Numa nota assinada pelo líder da delegação socialista portuguesa à assembleia europeia, Carlos Zorrinho, os eurodeputados do PS, saudando a realização do evento SummerCEmp, a decorrer em Monsaraz até sexta-feira, associam-se todavia “à estranheza pela ausência de qualquer convite para a participação na iniciativa de qualquer dirigente ou deputado do PS”, já expressa por carta pela secretária-geral adjunta do PS, Ana Catarina Mendes.

Para a delegação do PS no Parlamento Europeu, tal atitude é “manifestamente empobrecedora da diversidade e da pluralidade do debate” e “este comportamento da Representação em Portugal da Comissão Europeia não é novo”.

Diversas vezes (a Representação da Comissão) tem promovido iniciativas sobre temas europeus em que os Eurodeputados do PS não são convidados por alegadamente, a sua perspectiva estar coberta pela presença de membros do Governo, numa clara e muito discutível sobreposição de papéis institucionais diferentes”, sustenta a delegação socialista.
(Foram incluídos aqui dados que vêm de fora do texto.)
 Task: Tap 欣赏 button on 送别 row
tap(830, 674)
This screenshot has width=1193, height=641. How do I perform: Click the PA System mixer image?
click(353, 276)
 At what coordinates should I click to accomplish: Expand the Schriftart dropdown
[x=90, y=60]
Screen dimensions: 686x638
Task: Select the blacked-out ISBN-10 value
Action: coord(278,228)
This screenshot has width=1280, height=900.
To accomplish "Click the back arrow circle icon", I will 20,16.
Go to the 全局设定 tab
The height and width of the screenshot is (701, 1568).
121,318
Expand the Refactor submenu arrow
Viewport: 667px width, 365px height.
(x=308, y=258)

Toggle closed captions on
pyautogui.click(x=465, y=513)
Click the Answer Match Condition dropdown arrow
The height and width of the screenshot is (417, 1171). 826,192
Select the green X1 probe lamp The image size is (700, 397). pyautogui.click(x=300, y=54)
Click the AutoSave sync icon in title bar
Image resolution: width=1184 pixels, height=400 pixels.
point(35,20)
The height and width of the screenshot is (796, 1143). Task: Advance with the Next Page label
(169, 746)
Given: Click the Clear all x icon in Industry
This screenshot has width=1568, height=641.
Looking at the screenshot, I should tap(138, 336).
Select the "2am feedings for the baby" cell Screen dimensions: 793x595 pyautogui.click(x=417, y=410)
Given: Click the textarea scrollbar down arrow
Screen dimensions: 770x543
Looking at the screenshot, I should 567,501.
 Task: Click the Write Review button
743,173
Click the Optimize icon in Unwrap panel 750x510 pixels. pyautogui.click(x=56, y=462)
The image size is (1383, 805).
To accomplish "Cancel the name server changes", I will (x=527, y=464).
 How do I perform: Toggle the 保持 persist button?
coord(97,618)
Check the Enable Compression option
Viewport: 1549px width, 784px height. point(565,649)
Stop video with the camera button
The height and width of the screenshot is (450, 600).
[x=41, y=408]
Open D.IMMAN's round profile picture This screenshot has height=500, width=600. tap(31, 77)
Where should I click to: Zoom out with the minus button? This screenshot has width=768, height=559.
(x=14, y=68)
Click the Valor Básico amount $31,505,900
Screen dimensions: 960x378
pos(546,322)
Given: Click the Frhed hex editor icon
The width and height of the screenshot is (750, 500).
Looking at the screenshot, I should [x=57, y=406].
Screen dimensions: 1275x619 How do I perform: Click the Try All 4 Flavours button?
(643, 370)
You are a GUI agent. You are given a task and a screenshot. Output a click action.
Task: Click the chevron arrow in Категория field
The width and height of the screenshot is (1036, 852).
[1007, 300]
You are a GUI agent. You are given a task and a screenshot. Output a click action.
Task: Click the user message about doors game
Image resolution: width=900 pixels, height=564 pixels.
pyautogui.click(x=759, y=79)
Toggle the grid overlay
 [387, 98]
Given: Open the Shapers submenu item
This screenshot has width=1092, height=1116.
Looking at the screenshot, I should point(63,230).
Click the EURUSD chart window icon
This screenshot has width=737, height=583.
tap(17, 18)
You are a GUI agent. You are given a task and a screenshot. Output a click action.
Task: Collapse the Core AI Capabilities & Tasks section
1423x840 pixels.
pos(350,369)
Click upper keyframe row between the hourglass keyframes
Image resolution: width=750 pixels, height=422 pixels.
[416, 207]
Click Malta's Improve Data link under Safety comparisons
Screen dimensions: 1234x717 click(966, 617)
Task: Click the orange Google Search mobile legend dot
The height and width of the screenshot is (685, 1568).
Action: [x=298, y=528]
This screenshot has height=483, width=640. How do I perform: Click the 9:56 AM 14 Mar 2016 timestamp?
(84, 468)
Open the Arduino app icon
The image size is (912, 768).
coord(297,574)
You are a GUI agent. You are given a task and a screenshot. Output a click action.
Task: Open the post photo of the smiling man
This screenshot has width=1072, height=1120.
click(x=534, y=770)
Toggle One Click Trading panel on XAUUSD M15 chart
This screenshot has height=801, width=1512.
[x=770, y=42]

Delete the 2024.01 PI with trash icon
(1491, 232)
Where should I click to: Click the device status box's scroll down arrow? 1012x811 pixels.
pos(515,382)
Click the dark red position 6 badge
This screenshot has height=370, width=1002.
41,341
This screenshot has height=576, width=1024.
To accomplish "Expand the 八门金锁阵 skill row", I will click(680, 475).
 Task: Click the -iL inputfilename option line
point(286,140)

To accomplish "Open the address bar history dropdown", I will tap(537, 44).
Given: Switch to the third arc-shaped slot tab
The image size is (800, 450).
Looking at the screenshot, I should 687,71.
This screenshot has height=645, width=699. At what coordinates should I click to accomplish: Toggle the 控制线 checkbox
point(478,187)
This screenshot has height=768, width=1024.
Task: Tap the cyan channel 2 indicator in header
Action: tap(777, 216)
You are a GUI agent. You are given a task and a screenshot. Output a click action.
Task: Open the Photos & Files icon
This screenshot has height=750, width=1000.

Os eurodeputados do PS lembram que participam “com regularidade em sessões de debate e esclarecimento promovidas pelos diversos sectores da sociedade civil em Portugal” e apontam que “essa participação não se insere em espírito de campanha, mas em espírito de esclarecimento e partilha de pontos de vista divulgando os temas institucionais europeus junto dos cidadãos e ouvindo a sua opinião e as suas sugestões”.

“Era o que gostaríamos de, à semelhança do que foi permitido a membros de outras delegações no Parlamento Europeu, ter tido a oportunidade de fazer também em Monsaraz”, concluem.

Também o gabinete de imprensa do PCP havia criticado o facto de a iniciativa contar com um “painel de oradores representantes de todas as forças políticas com representação parlamentar quer na Assembleia da República, quer no Parlamento Europeu, à excepção do PCP e do PEV”. Essa exclusão era considerada “uma prática discriminatória particularmente grave”, destinada a, “ de forma intencional, omitir do debate político o PCP e quaisquer visões divergentes da actual integração capitalista europeia, configurada pela UE, limitando o espectro político representado e a pluralidade do debate político democrático”.​

Os comunistas chamavam a atenção, em nota enviada à imprensa, para o facto de a iniciativa ser financiada com dinheiro público, prevendo-se que tenha “grande projecção mediática, a pouco mais de um mês de um acto eleitoral de grande importância para o país, da qual a Representação da Comissão Europeia em Portugal optou por excluir e silenciar o PCP e outras forças que integram a CDU – Coligação Democrática Unitária”.